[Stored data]

────────────────

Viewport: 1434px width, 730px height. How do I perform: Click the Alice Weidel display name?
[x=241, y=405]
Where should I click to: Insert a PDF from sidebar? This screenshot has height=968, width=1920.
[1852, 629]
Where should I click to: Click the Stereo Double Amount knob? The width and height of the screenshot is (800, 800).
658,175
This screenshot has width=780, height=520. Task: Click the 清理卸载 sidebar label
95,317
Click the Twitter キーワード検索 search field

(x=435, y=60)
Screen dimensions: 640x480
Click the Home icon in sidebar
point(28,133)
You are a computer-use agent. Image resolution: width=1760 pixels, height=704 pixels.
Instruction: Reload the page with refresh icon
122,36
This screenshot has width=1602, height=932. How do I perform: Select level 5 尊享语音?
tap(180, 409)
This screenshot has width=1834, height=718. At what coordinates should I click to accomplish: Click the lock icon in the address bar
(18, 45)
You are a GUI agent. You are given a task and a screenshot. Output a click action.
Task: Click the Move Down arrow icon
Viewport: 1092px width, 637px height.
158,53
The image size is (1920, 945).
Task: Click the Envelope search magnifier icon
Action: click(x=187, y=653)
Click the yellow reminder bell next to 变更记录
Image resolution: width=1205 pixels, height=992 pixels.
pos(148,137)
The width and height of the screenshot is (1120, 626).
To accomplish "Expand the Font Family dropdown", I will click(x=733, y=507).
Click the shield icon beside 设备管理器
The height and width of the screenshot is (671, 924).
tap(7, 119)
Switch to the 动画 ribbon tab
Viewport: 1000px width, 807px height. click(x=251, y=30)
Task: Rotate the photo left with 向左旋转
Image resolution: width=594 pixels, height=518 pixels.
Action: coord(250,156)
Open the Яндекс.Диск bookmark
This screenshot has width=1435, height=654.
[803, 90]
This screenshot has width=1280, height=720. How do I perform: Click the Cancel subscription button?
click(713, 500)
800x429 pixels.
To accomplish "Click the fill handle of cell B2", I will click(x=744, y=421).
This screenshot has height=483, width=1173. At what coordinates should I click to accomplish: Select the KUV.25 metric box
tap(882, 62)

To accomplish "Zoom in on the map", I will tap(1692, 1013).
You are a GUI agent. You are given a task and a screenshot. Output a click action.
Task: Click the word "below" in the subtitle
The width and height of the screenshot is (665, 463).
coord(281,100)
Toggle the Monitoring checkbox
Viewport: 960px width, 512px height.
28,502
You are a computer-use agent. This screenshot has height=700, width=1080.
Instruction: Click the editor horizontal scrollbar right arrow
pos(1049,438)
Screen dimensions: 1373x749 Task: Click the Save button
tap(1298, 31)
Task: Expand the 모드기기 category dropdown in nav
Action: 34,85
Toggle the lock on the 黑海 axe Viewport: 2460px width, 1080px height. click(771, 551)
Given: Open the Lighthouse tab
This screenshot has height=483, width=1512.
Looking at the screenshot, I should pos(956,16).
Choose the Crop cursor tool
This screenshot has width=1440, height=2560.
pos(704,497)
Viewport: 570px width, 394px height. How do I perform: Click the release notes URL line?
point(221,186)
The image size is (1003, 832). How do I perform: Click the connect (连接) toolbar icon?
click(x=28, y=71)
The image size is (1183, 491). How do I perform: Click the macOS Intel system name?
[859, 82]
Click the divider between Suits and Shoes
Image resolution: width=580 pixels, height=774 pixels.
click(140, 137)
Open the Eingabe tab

────────────────

> **What you will do**:
Please restate every record above word for word.

> **Answer to the exercise**:
Viewport: 1434px width, 730px height. How do I perform: Click the Alice Weidel display name?
[x=241, y=405]
Where should I click to: Insert a PDF from sidebar? This screenshot has height=968, width=1920.
[1852, 629]
Where should I click to: Click the Stereo Double Amount knob? The width and height of the screenshot is (800, 800).
658,175
This screenshot has width=780, height=520. Task: Click the 清理卸载 sidebar label
95,317
Click the Twitter キーワード検索 search field

(x=435, y=60)
Screen dimensions: 640x480
Click the Home icon in sidebar
point(28,133)
You are a computer-use agent. Image resolution: width=1760 pixels, height=704 pixels.
Instruction: Reload the page with refresh icon
122,36
This screenshot has width=1602, height=932. How do I perform: Select level 5 尊享语音?
tap(180, 409)
This screenshot has width=1834, height=718. At what coordinates should I click to accomplish: Click the lock icon in the address bar
(18, 45)
You are a GUI agent. You are given a task and a screenshot. Output a click action.
Task: Click the Move Down arrow icon
Viewport: 1092px width, 637px height.
158,53
The image size is (1920, 945).
Task: Click the Envelope search magnifier icon
Action: click(x=187, y=653)
Click the yellow reminder bell next to 变更记录
Image resolution: width=1205 pixels, height=992 pixels.
pos(148,137)
The width and height of the screenshot is (1120, 626).
To accomplish "Expand the Font Family dropdown", I will click(x=733, y=507).
Click the shield icon beside 设备管理器
The height and width of the screenshot is (671, 924).
tap(7, 119)
Switch to the 动画 ribbon tab
Viewport: 1000px width, 807px height. click(x=251, y=30)
Task: Rotate the photo left with 向左旋转
Image resolution: width=594 pixels, height=518 pixels.
Action: coord(250,156)
Open the Яндекс.Диск bookmark
This screenshot has width=1435, height=654.
[803, 90]
This screenshot has width=1280, height=720. How do I perform: Click the Cancel subscription button?
click(713, 500)
800x429 pixels.
To accomplish "Click the fill handle of cell B2", I will click(x=744, y=421).
This screenshot has height=483, width=1173. At what coordinates should I click to accomplish: Select the KUV.25 metric box
tap(882, 62)

To accomplish "Zoom in on the map", I will tap(1692, 1013).
You are a GUI agent. You are given a task and a screenshot. Output a click action.
Task: Click the word "below" in the subtitle
The width and height of the screenshot is (665, 463).
coord(281,100)
Toggle the Monitoring checkbox
Viewport: 960px width, 512px height.
28,502
You are a computer-use agent. This screenshot has height=700, width=1080.
Instruction: Click the editor horizontal scrollbar right arrow
pos(1049,438)
Screen dimensions: 1373x749 Task: Click the Save button
tap(1298, 31)
Task: Expand the 모드기기 category dropdown in nav
Action: 34,85
Toggle the lock on the 黑海 axe Viewport: 2460px width, 1080px height. click(771, 551)
Given: Open the Lighthouse tab
This screenshot has height=483, width=1512.
Looking at the screenshot, I should pos(956,16).
Choose the Crop cursor tool
This screenshot has width=1440, height=2560.
pos(704,497)
Viewport: 570px width, 394px height. How do I perform: Click the release notes URL line?
point(221,186)
The image size is (1003, 832). How do I perform: Click the connect (连接) toolbar icon?
click(x=28, y=71)
The image size is (1183, 491). How do I perform: Click the macOS Intel system name?
[859, 82]
Click the divider between Suits and Shoes
Image resolution: width=580 pixels, height=774 pixels.
click(140, 137)
Open the Eingabe tab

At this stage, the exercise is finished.